__Gegebener Text__
Regelwerk für bloggende Beamte
Eine britische Ministerialbeamtin hat mit der Veröffentlichung von Indiskretionen aus dem Verwaltungsapparat in ihrem Weblog für Aufregung gesorgt. Nun soll ein Verhaltenskodex die Aktivitäten von britischen Beamten in Weblogs regeln.
Die britische Verwaltung sei inkompetent, chaotisch und ineffizient. Ankündigungen des britischen Finanzministers Alistair Darling seien nur auf "billige Schlagzeilen" aus, als wegweisend angepriesene Gesetzesvorhaben seien lediglich eine Neubearbeitung abgestandener Regierungspläne.
Mit solchen Innenansichten aus der britischen Verwaltung wartete seit November 2007 das Weblog Civil Serf auf. Anfang vergangener Woche verschwand das Internet-Tagebuch einer 33-jährigen Ministerialbeamtin mittleren Ranges, die unter dem Decknamen Civil Serf auftrat, kommentarlos aus dem Netz.
Kurz darauf kündigte Gus O'Donnell, der Kabinettschef des britischen Premierministers, einen Verhaltenskodex für britische Beamte im Umgang mit Weblogs und Social-Networking-Sites wie MySpace, Facebook & Co. an. Einen Zusammenhang mit dem Verschwinden des Weblogs wies O'Donnell zurück.
Zuvor hatten die britischen Tageszeitungen "Times" und "Daily Mail" über das Weblog berichtet. Medien und Blogger vermuteten, dass die Weblog-Autorin enttarnt wurde. Auch über ein Entlassung der Bloggerin aus dem Staatsdienst wurde spekuliert. Bestätigt wurden die Spekulationen bisher jedoch nicht.

__Vorliegende Auflistung__
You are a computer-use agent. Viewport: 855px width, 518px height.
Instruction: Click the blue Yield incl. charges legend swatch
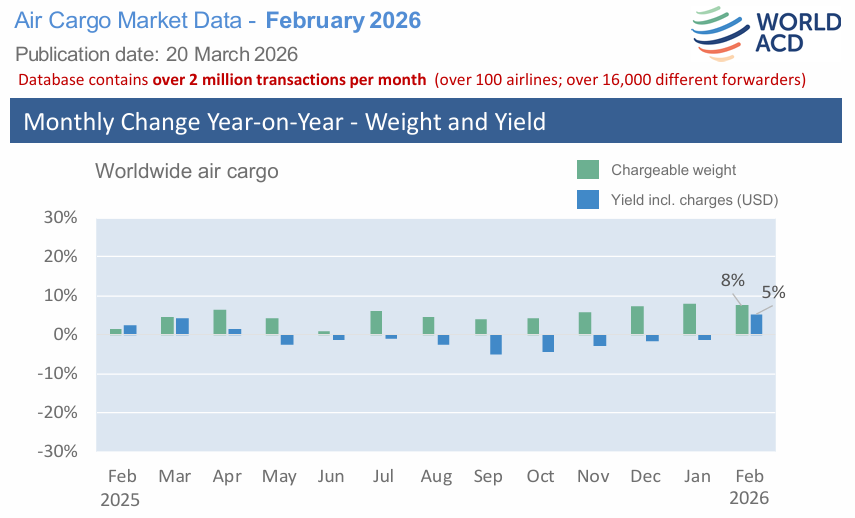coord(588,200)
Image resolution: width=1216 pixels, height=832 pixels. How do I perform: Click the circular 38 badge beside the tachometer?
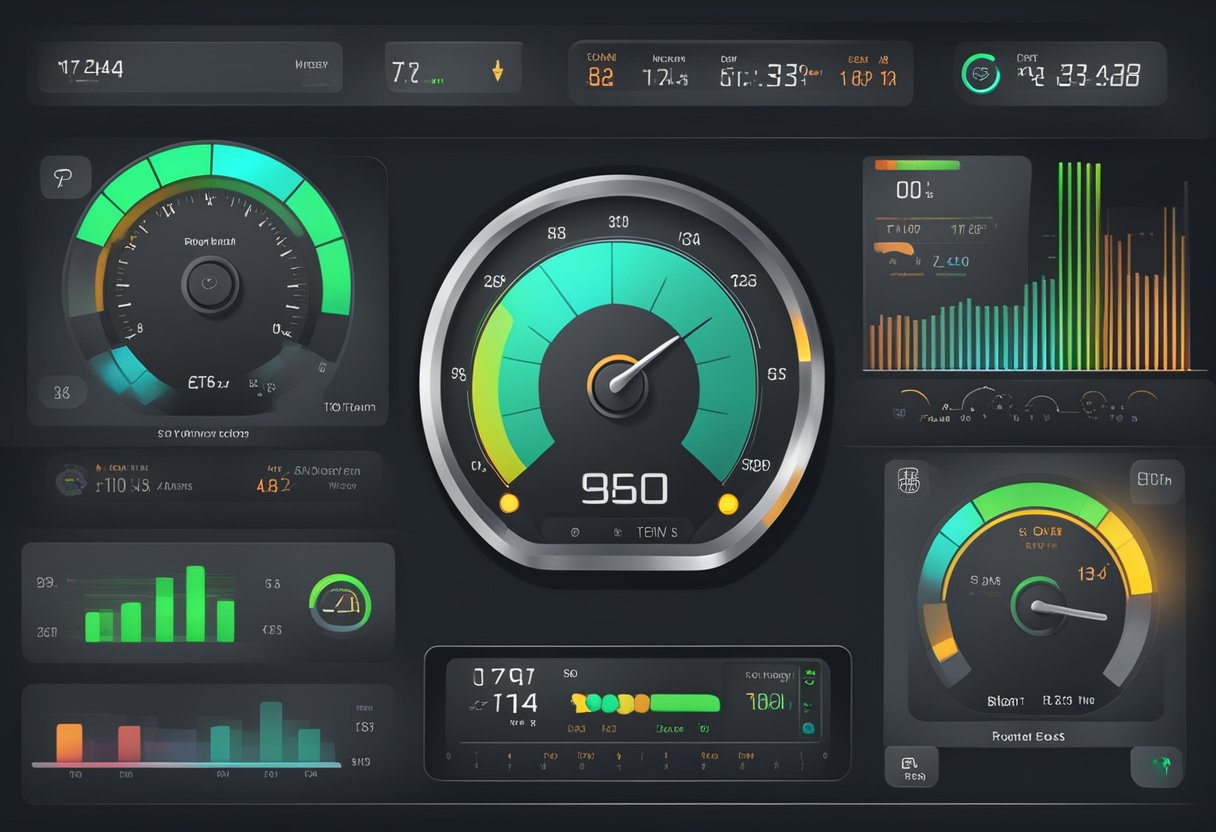pos(62,392)
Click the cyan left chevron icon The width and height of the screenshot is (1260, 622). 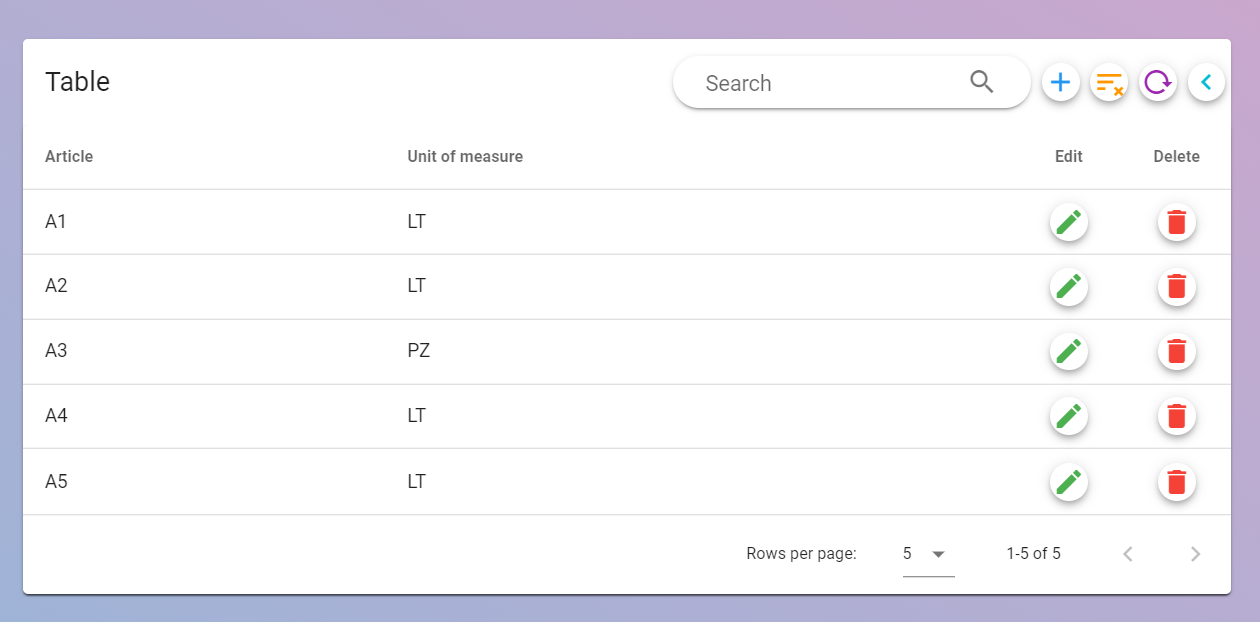point(1206,82)
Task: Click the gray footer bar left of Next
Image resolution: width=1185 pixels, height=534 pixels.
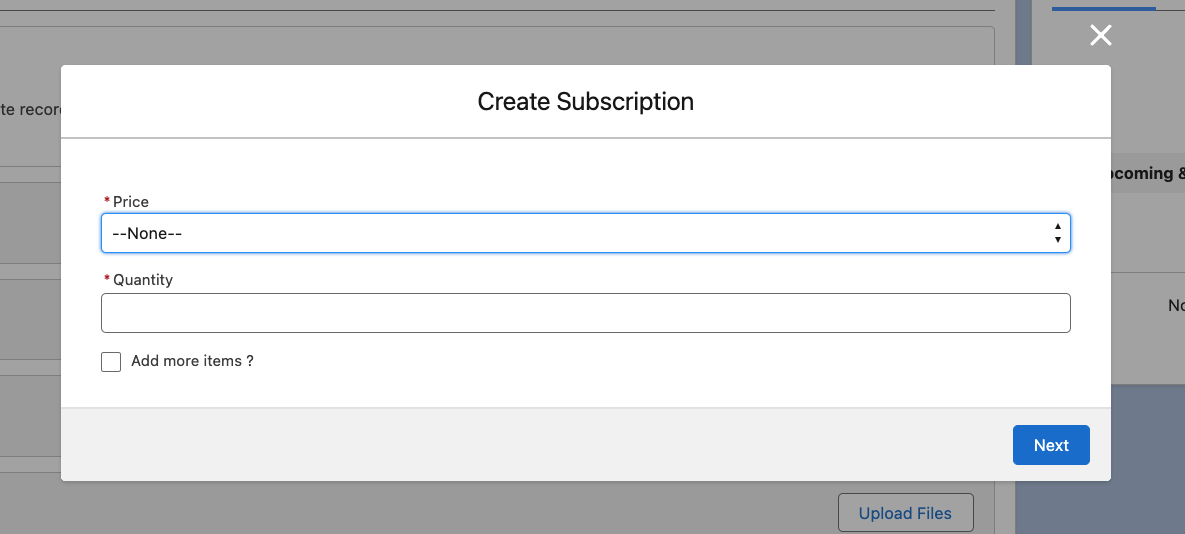Action: coord(500,445)
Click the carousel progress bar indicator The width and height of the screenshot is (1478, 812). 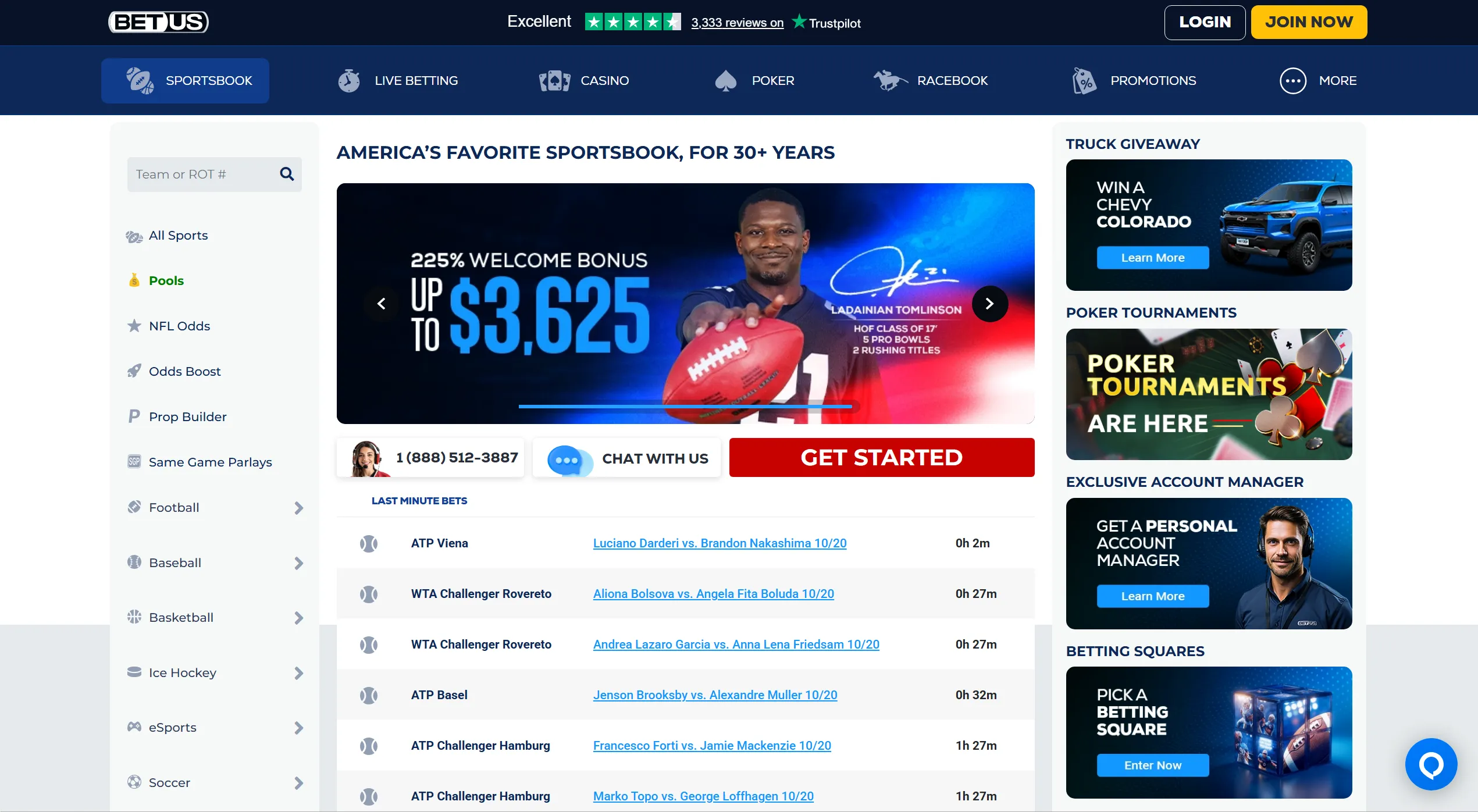click(x=685, y=407)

__Aufgabenstellung__
Kannst du den Abschnitt im Text über die bloggende Ministerialbeamtin, der mit „Regelwerk für bloggende“ beginnt und bis „aus dem Netz.“ reicht, noch einmal wiedergeben und dabei „Civil Serf“ in „Amtsschimmel“ umbenennen?

__Antwort__
Regelwerk für bloggende Beamte
Eine britische Ministerialbeamtin hat mit der Veröffentlichung von Indiskretionen aus dem Verwaltungsapparat in ihrem Weblog für Aufregung gesorgt. Nun soll ein Verhaltenskodex die Aktivitäten von britischen Beamten in Weblogs regeln.
Die britische Verwaltung sei inkompetent, chaotisch und ineffizient. Ankündigungen des britischen Finanzministers Alistair Darling seien nur auf "billige Schlagzeilen" aus, als wegweisend angepriesene Gesetzesvorhaben seien lediglich eine Neubearbeitung abgestandener Regierungspläne.
Mit solchen Innenansichten aus der britischen Verwaltung wartete seit November 2007 das Weblog Amtsschimmel auf. Anfang vergangener Woche verschwand das Internet-Tagebuch einer 33-jährigen Ministerialbeamtin mittleren Ranges, die unter dem Decknamen Amtsschimmel auftrat, kommentarlos aus dem Netz.